Professeur émérite à la Sorbonne, et attachée à
ce qu'apporte l'enseignement, je ne pourrais, il est vrai, que déplorer la
quasi absence de la poésie française contemporaine dans les programmes
obligatoires de l'enseignement, de l'entrée au collège jusqu'aux études
supérieures. Dans les études secondaires, la poésie française s'arrêtait "de
mon temps" vers Baudelaire, Mallarmé, Rimbaud… éventuellement Apollinaire
-plutôt celui d'Alcools que celui de Calligrammes. Il est aisé,
quand on a la responsabilité de séminaires, de mémoires, ou quand on parle à
des bacheliers tout récents, même brillants comme des lauréats du Concours
général, de se rendre compte que souvent (je mets à part certains professeurs
dont la passion va justement vers la poésie contemporaine) la situation a à
peine évolué. Quelques textes de surréalistes, quelques zestes d'Eluard, de
Guillevic, de Michaux, parfois ; mais pas grand-chose de plus ; pas ce qui
retracerait le comment et le pourquoi
d'une évolution. Et comment s'en étonner ? Par le jeu des modules
d'enseignement, l'étudiant en lettres peut obtenir sa licence sans avoir
effleuré le sujet ; et souvent c'est ce choix-là qu'il fait,
parce qu'il a peur de la poésie, peu présente dans l'enseignement
secondaire : c'est le cercle vicieux. Ensuite, dans la lancée, il choisit
un mémoire étranger à la poésie ; puis les concours l'orientent plutôt
vers des textes de prose ; s'il en est de poésie, c'est très souvent de
poésie de siècles passés. Oui, on peut être agrégé des Lettres sans avoir
étudié du tout la poésie de notre temps. "–Mais, dira-t-on, il est possible
de le faire tout seul" Certainement, quand on ressent le goût ou le besoin
de le faire. Autrement, eh bien les études sont lourdes, et une fois celles-ci
terminées, entre les obligations du métier et les obligations personnelles, on
a très peu de temps. "–Mais, dira-t-on encore, les élèves(les étudiants)
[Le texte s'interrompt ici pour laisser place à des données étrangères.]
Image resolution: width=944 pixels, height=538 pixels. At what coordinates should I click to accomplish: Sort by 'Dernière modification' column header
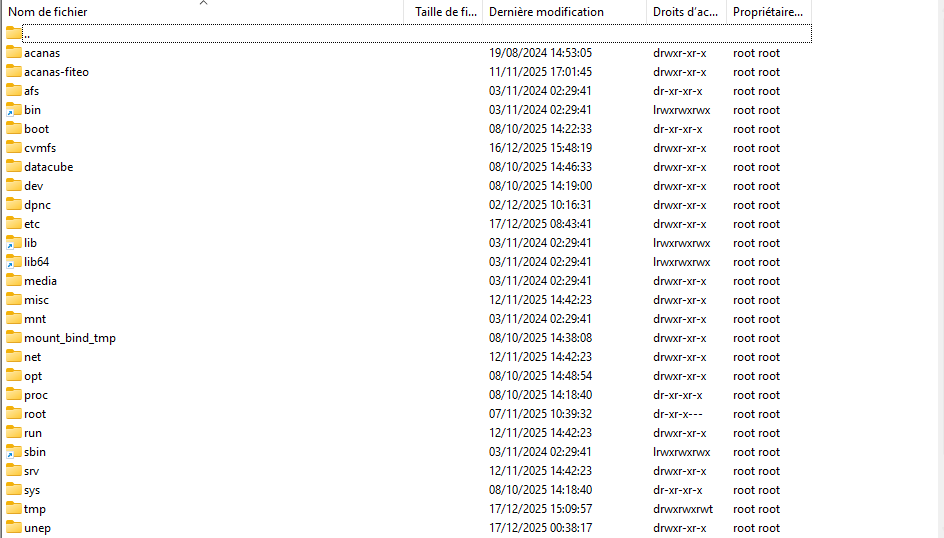point(546,12)
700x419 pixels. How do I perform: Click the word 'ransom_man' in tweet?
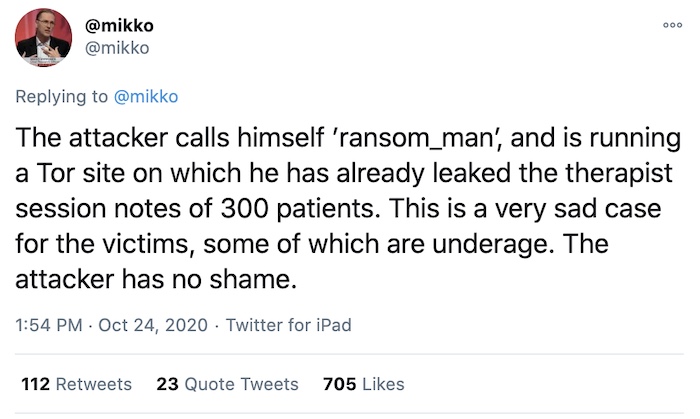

n'ont qu'à s'orienter par eux-mêmes." Ma réponse sera semblable.
Pourtant , depuis quelques années, la situation
va s'améliorant. Les professeurs de collège et de lycée s'intéressent de plus
en plus à la poésie contemporaine, en écrivent parfois. Il en va de même des
professeurs d'Université. Du coup, ils ont envie de la présenter à leurs
ouailles, et ils invitent aussi des poètes à en parler . Les sites internet de
poésie, la Maison des écrivains, le Printemps des poètes, certaines revues,
aident de leur côté à cette connaissance. La poésie n'est pas plus difficile
que les autres genres littéraires. Elle est différente : c'est une langue
dans la langue ; on ne l'atteint pas par la rhétorique classique ou le
raisonnement, si chers à un pays qui se dit cartésien, sans savoir qui était au
juste Descartes ! A quoi sert-elle ? A mieux vivre : à réfléchir sur la langue, à aimer ce qui en
vaut la peine, à résister à l'érosion et à la violence générales. Du coup, elle
sert à déranger. Ce n'est pas rien ! A quatorze, à dix-huit, à vingt-deux ans, on est justement au bon
âge pour comprendre ces textes-là, les poétiques. Et qu'on ne me parle pas de
la spontanéité tuée par l'enseignement, de l'élan coupé par ce qu'on dit en
classe. Il y a manière de les préserver, tout en donnant les informations sur
les évolutions et les tendances, et en encourageant aussi à la découverte
personnelle. Pour les neuf dixièmes des gens, c'est la seule façon dont ils
auront été introduits à la poésie. Sinon, ils risquent bien de l'ignorer toute
leur vie, si l'on considère le mépris où la télévision et les journaux la
tiennent en France. Et les poètes mêmes qui dénigrent l'enseignement se
plaindront de ne pas avoir de lecteurs et d'auditeurs. Pardi !
Mais enfin il reste
beaucoup de chemin à parcourir, tant nous étions loin d'autres pays : pour
ne parler que de la francophonie, de la Belgique, du Luxembourg, du Québec.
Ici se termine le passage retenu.